> **THE PROBLEM**: Copy out each of the items below word for word, leaving out the pictures.

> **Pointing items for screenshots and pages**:
——

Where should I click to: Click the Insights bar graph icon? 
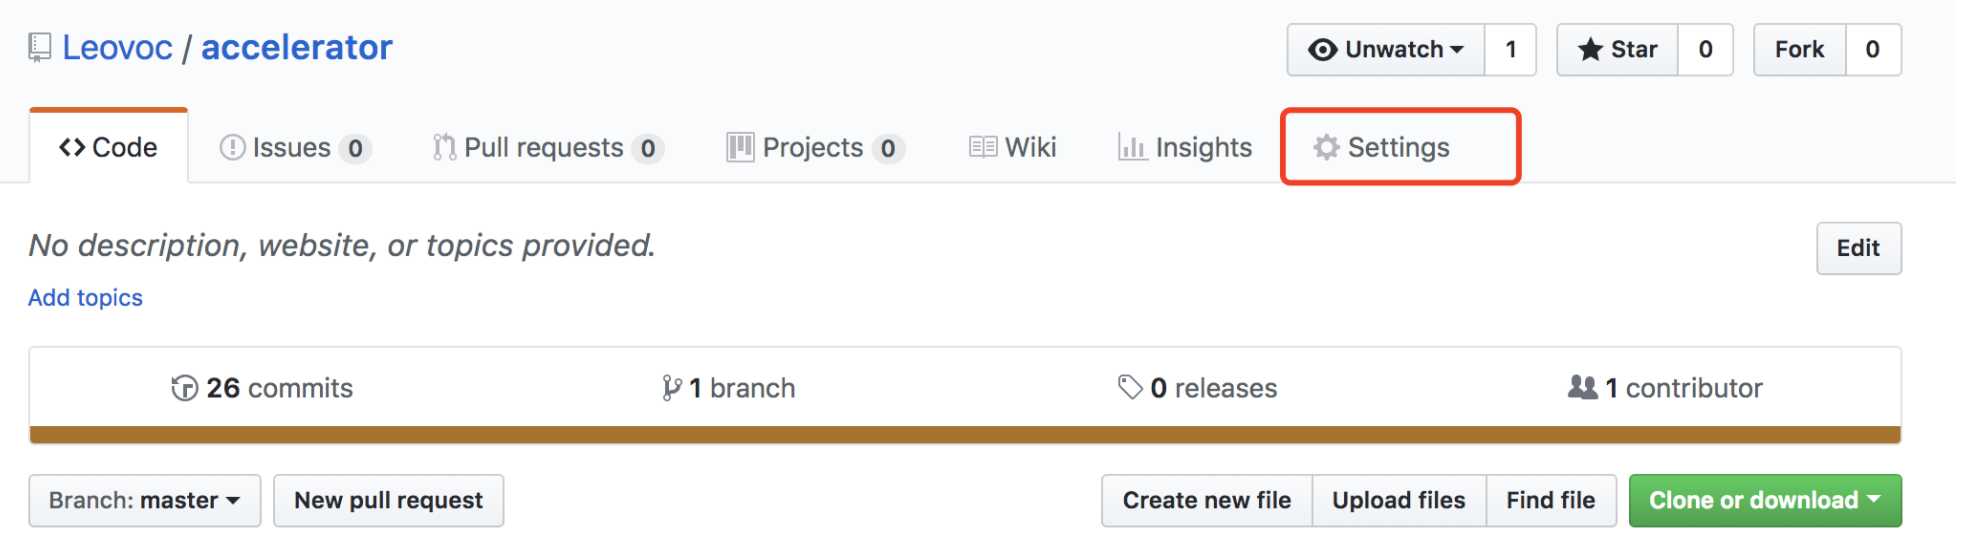(x=1132, y=147)
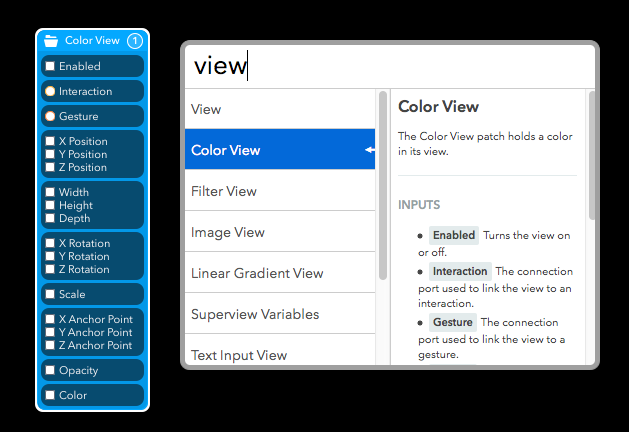Check the Z Rotation checkbox

50,269
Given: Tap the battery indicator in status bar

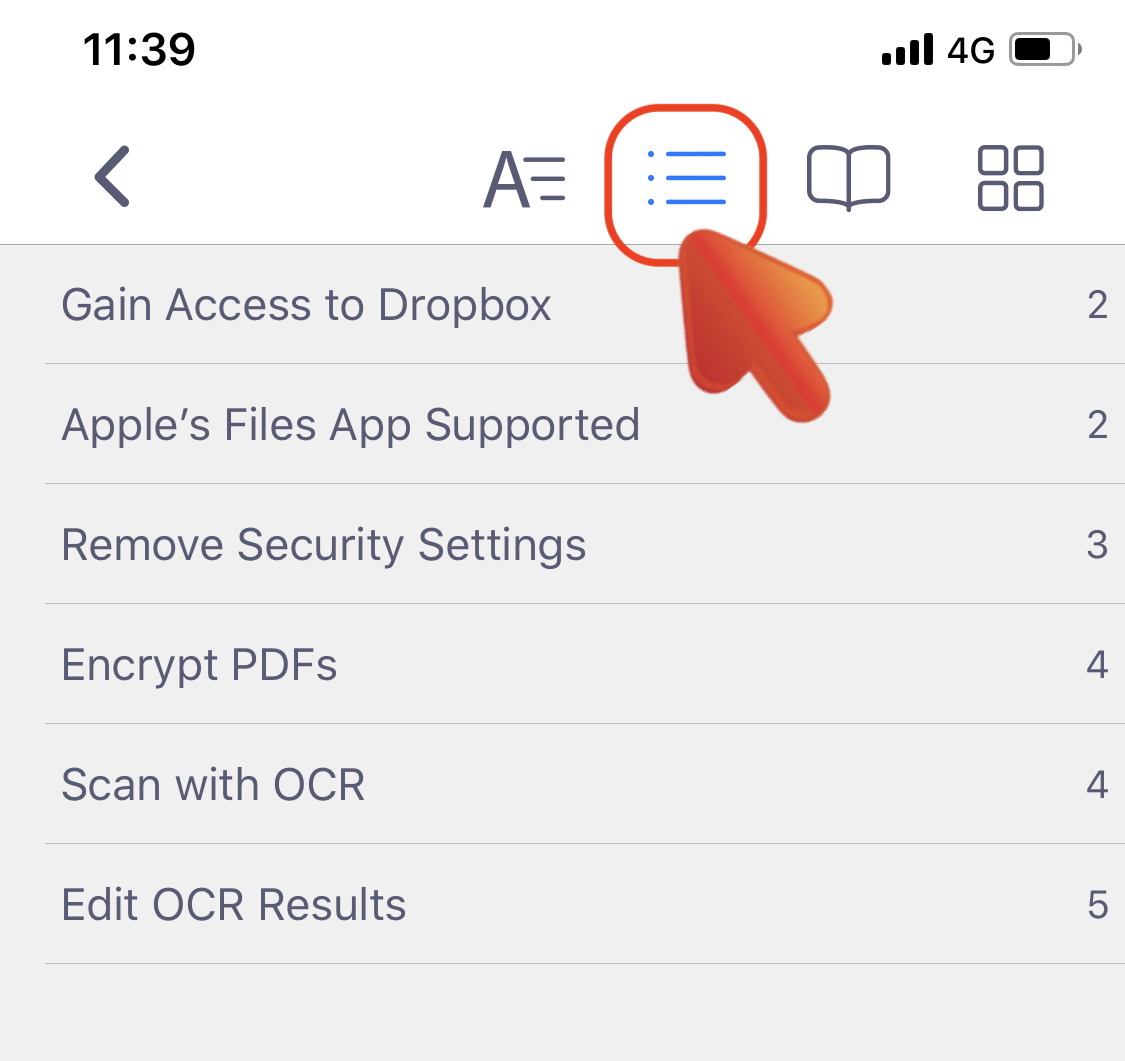Looking at the screenshot, I should click(x=1045, y=49).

——

> **FINAL RESULT**:
Where should I click to: Click the Insights bar graph icon? 
(x=1132, y=147)
Check the Z Rotation checkbox

50,269
Given: Tap the battery indicator in status bar

Looking at the screenshot, I should click(x=1045, y=49).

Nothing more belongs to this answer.